--- DOCUMENT ---
[<prev] [next>] [<thread-prev] [thread-next>] [day] [month] [year] [list]
Message-ID: <fab22b9e-7b56-4fef-ba92-bf62ec43007d@huaweicloud.com>
Date: Thu, 1 Feb 2024 16:22:16 +0800
From: Pu Lehui <pulehui@...weicloud.com>
To: Björn Töpel <bjorn@...nel.org>, bpf@...r.kernel.org,
linux-riscv@...ts.infradead.org, netdev@...r.kernel.org
Cc: Song Liu <song@...nel.org>, Alexei Starovoitov <ast@...nel.org>,
Daniel Borkmann <daniel@...earbox.net>, Andrii Nakryiko <andrii@...nel.org>,
Martin KaFai Lau <martin.lau@...ux.dev>, Eduard Zingerman
<eddyz87@...il.com>, Yonghong Song <yhs@...com>,
John Fastabend <john.fastabend@...il.com>, KP Singh <kpsingh@...nel.org>,
Stanislav Fomichev <sdf@...gle.com>, Hao Luo <haoluo@...gle.com>,
Jiri Olsa <jolsa@...nel.org>, Palmer Dabbelt <palmer@...belt.com>,
Luke Nelson <luke.r.nels@...il.com>, Pu Lehui <pulehui@...wei.com>
Subject: Re: [PATCH bpf-next v2 4/4] riscv, bpf: Mixing bpf2bpf and tailcalls
On 2024/1/31 1:30, Björn Töpel wrote:
> Pu Lehui <pulehui@...weicloud.com> writes:
>
>> From: Pu Lehui <pulehui@...wei.com>
>>
>> In the current RV64 JIT, if we just don't initialize the TCC in subprog,
>> the TCC can be propagated from the parent process to the subprocess, but
>> the TCC of the parent process cannot be restored when the subprocess
>> exits. Since the RV64 TCC is initialized before saving the callee saved
>> registers into the stack, we cannot use the callee saved register to
>> pass the TCC, otherwise the original value of the callee saved register
>> will be destroyed. So we implemented mixing bpf2bpf and tailcalls
>> similar to x86_64, i.e. using a non-callee saved register to transfer
>> the TCC between functions, and saving that register to the stack to
>> protect the TCC value. At the same time, we also consider the scenario
>> of mixing trampoline.
>>
>> Tests test_bpf.ko and test_verifier have passed, as well as the relative
>> testcases of test_progs*.
>
> Ok, I'll summarize, so that I know that I get it. ;-)
>
> All BPF progs (except the main), get the current TCC passed in a6. TCC
> is stored in each BPF stack frame.
>
> During tail calls, the TCC from the stack is loaded, decremented, and
> stored to the stack again.

--- GIVEN TASK ---
Extend the RISC-V BPF patch email, writing on from the end of its last sentence. The items are separate material with no connection to the RISC-V BPF patch email.

--- GIVEN ENTRIES ---
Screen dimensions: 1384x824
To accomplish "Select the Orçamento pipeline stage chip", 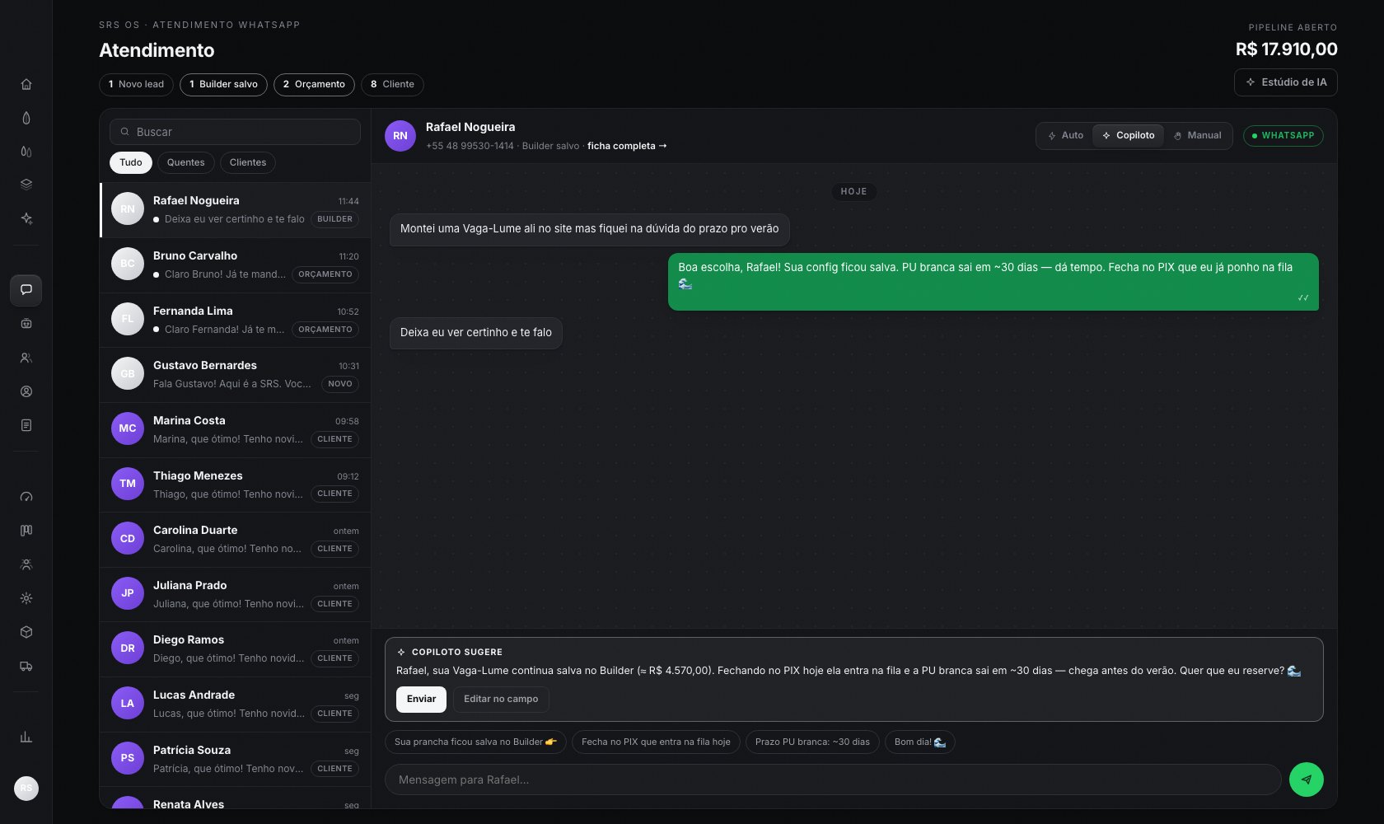I will 314,85.
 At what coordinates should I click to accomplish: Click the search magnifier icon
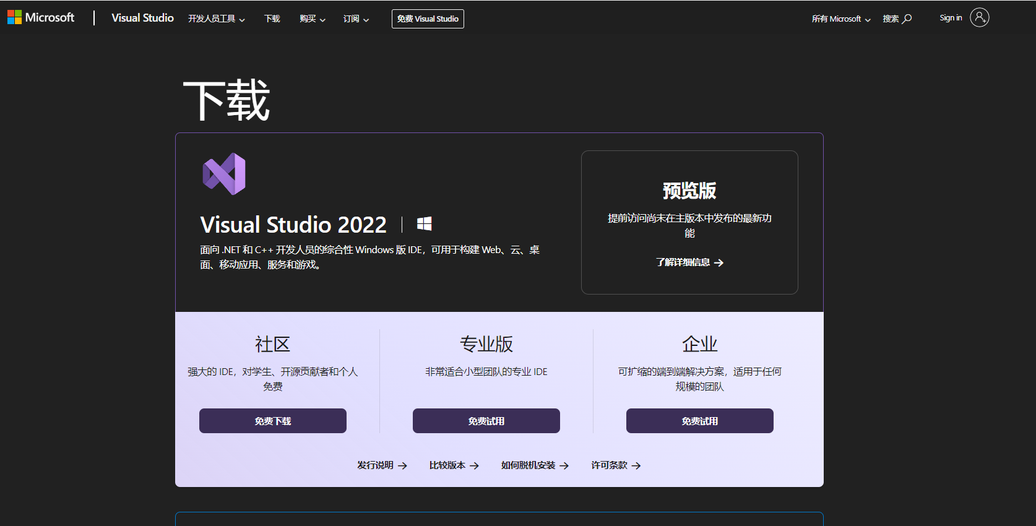pos(907,19)

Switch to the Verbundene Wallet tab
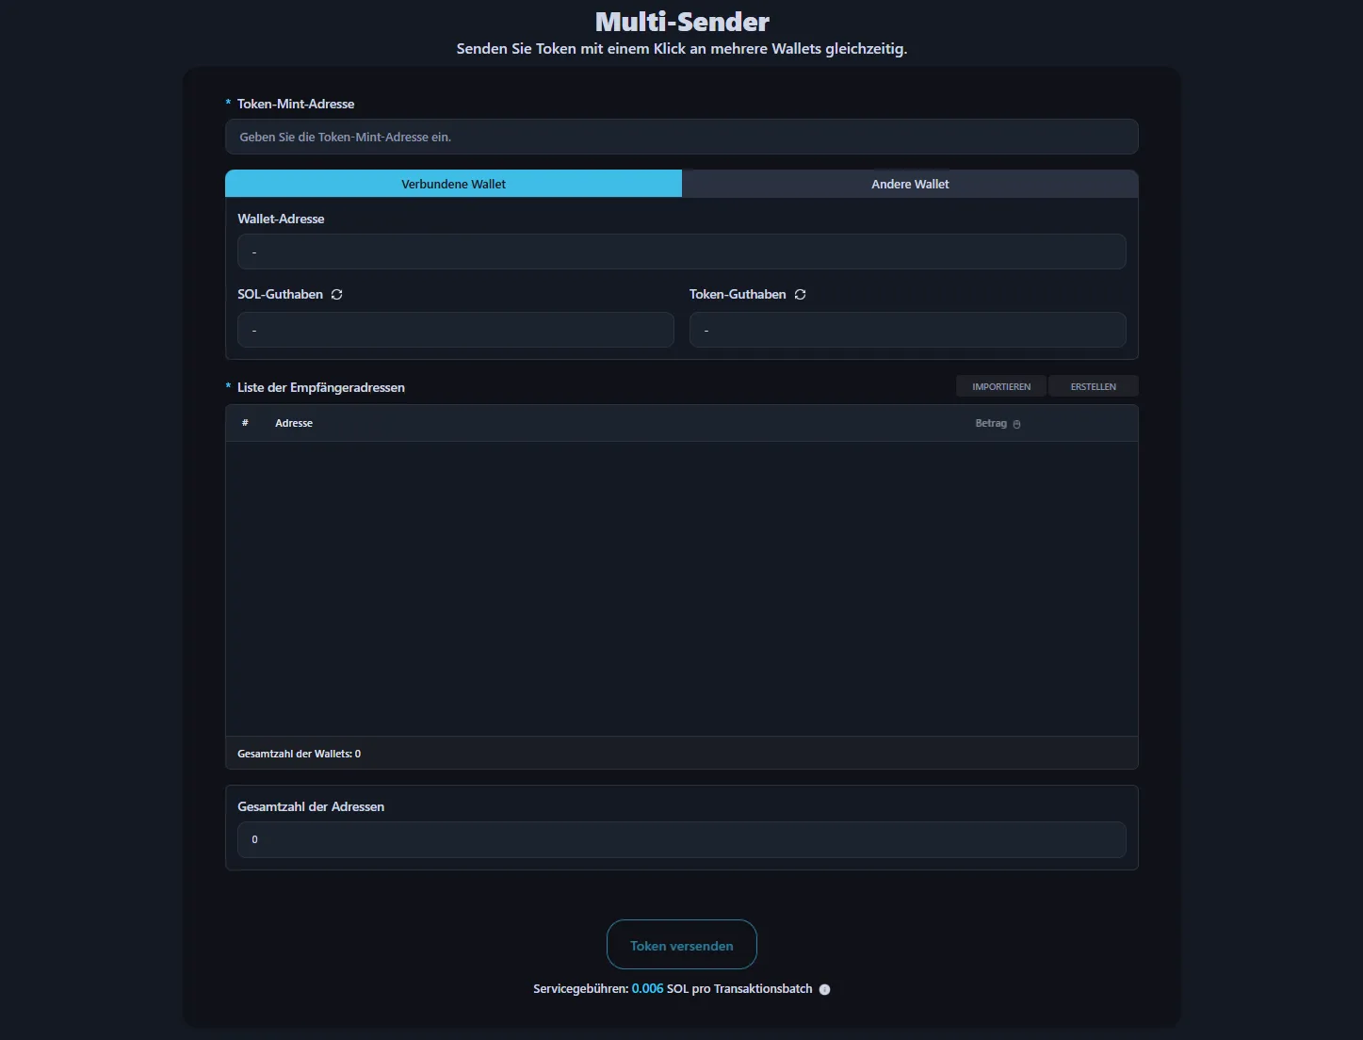point(453,184)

--- REPLY ---
>
> Mixing bpf2bpf/tailcalls means that each *BPF stackframe* can perform up
> to "current TCC to max_tailscalls" number of calls.
>
> main_prog() calls subprog1(). subprog1() can perform max_tailscalls.
> subprog1() returns, and main_prog() calls subprog2(). subprog2() can
> also perform max_tailscalls.
>
> Correct?
Your summarize is the same as what I thought, A6 is a carrier. I write a
use case to verify this:
diff --git a/tools/testing/selftests/bpf/prog_tests/tailcalls.c
b/tools/testing/selftests/bpf/prog_tests/tailcalls.c
index 59993fc9c0d7..65550e24c843 100644
--- a/tools/testing/selftests/bpf/prog_tests/tailcalls.c
+++ b/tools/testing/selftests/bpf/prog_tests/tailcalls.c
@@ -975,6 +975,80 @@ static void test_tailcall_bpf2bpf_6(void)
tailcall_bpf2bpf6__destroy(obj);
}
+#include "tailcall_bpf2bpf7.skel.h"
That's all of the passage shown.